|Edward Jenner by James Northcote|
As a boy growing up in Berkeley, Jenner had long been aware of a country tale telling that milkmaids who had been infected with cowpox never fell prey to the virulent disease of smallpox that killed so many in the Georgian era. Cowpox was a skin irritation that was far from fatal and Jenner found himself contemplating how this might be used to protect against smallpox, an infection that proved so deadly amongst children. Vaccinations using cowpox-infected material had been carried out in small numbers in Europe already but the experiments, research and findings had not been collected until Jenner set to work.
Inspiration struck in spring 1796 when milkmaid Sarah Nelmes came to visit the doctor with a rash on her hand, fearing that it might be the dreaded smallpox. Instead, Jenner diagnosed Nelmes with cowpox and asked if he might take a sample of the pus from one of her blisters. She readily agreed and the scraping was taken. Now there was only the matter of finding someone willing to test the theory and for this he enlisted eight year old James Phipps, the son of his gardener.
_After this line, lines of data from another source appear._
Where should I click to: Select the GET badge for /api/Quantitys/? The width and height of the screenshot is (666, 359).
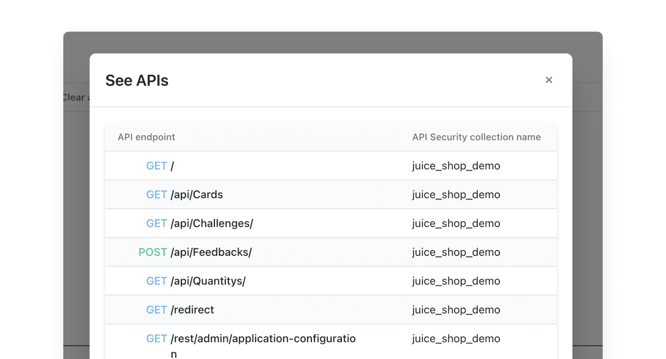point(157,281)
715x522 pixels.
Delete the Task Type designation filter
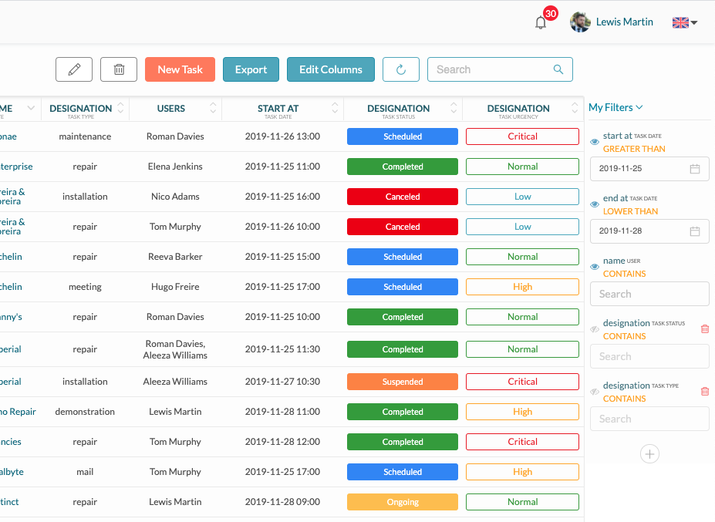pyautogui.click(x=704, y=392)
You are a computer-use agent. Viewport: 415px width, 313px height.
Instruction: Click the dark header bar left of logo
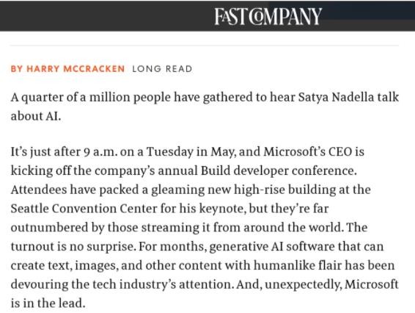pos(106,16)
|Edward Jenner vaccinating James Phipps, a boy of eight, on May 14, 1796 by Gaston Mélingue|
On 14th May 1796 the material taken from Nelmes was introduced into Phipps by way of small cuts on the boy's arms. Once he had exhibited and recovered from the symptoms of cowpox, Jenner variolated the boy, rubbing smallpox-infected material into the same small cuts. No doubt this was a very stressful time for the child and all who cared for him and as the hours ticked by they watched anxiously for any signs of infection. In fact, aside from a few light symptoms of fever, Phipps survived both this vaccination and many subsequent similar experiments. Jenner's theory had been proved and he set to work documenting and publishing his research.
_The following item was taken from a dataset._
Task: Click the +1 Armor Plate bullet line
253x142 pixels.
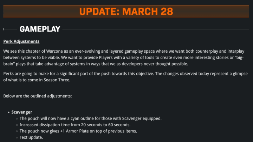Action: [78, 131]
Jenner encountered plenty of opposition to his new method, particularly from those who questioned the morality of using bovine material in humans and the doctors who made a living from variolation and had no interest in vaccination. He was not to be deterred though and became the spokesman for the cowpox method, with the vaccination method first tried on James Phipps eventually becoming the standard treatment to guard against smallpox.
|Dr Jenner performing his first vaccination on James Phipps, a boy of age 8. May 14th, 1796 by Ernest Board, 1910|
Jenner enjoyed plaudits and decoration for his work and in turn he awarded the adult Phipps and his family with a cottage in recognition of the part he had played in this most important series of experiments.